**Directions**
Here the job is to transcribe the data verbatim while leaving each picture out.

+++ Records supplied +++

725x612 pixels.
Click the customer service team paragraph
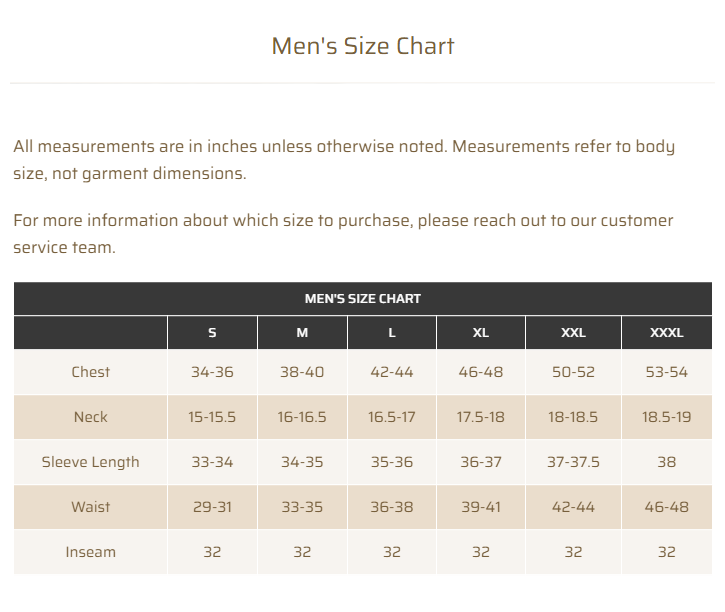343,233
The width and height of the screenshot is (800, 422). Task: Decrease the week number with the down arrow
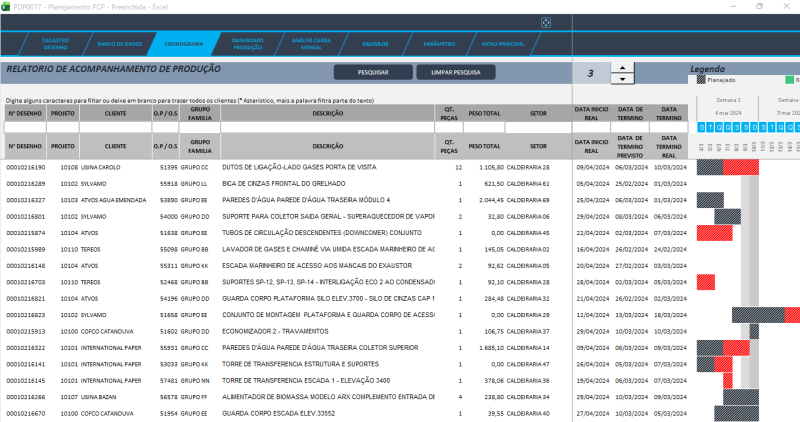tap(621, 79)
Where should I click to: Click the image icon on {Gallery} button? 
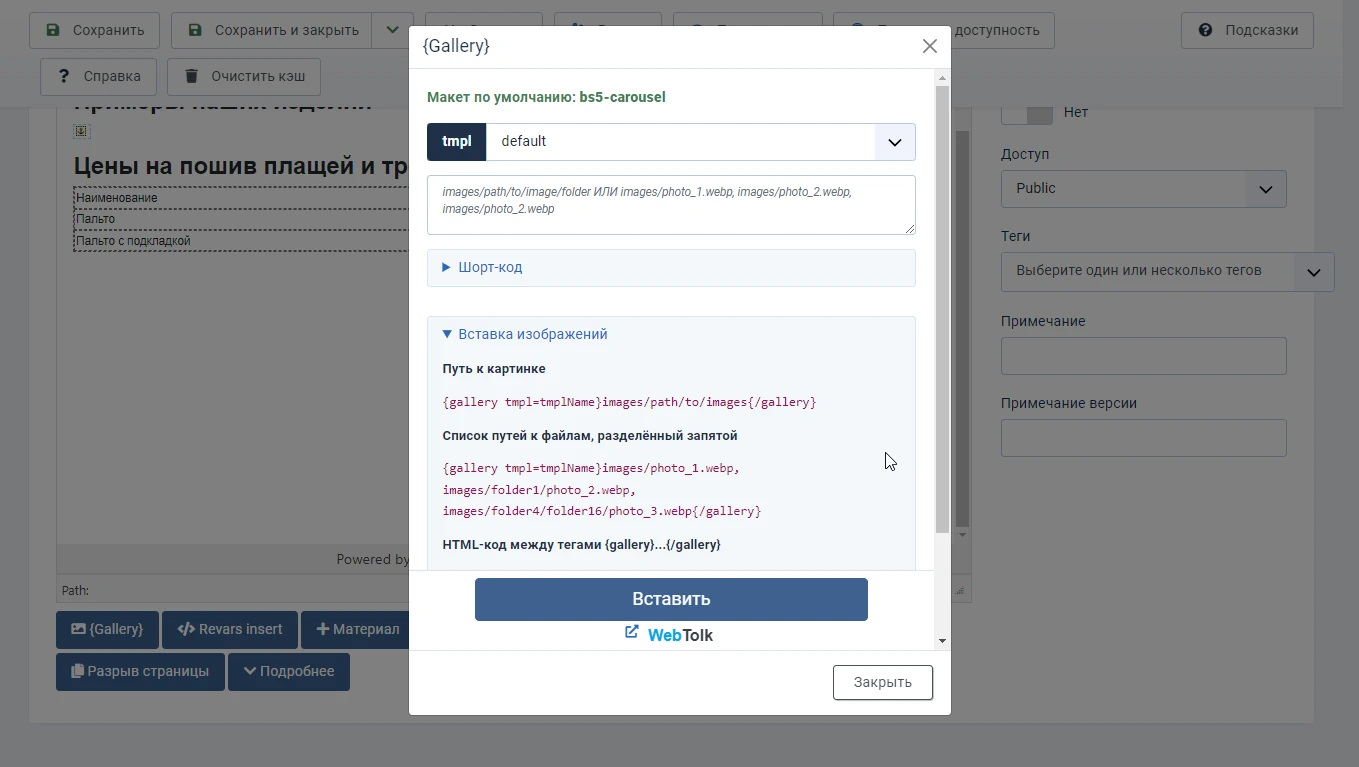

+++

**Exercise result**
725x612 pixels.
Click the customer service team paragraph
343,233
The width and height of the screenshot is (800, 422). Task: Decrease the week number with the down arrow
tap(621, 79)
Where should I click to: Click the image icon on {Gallery} button? 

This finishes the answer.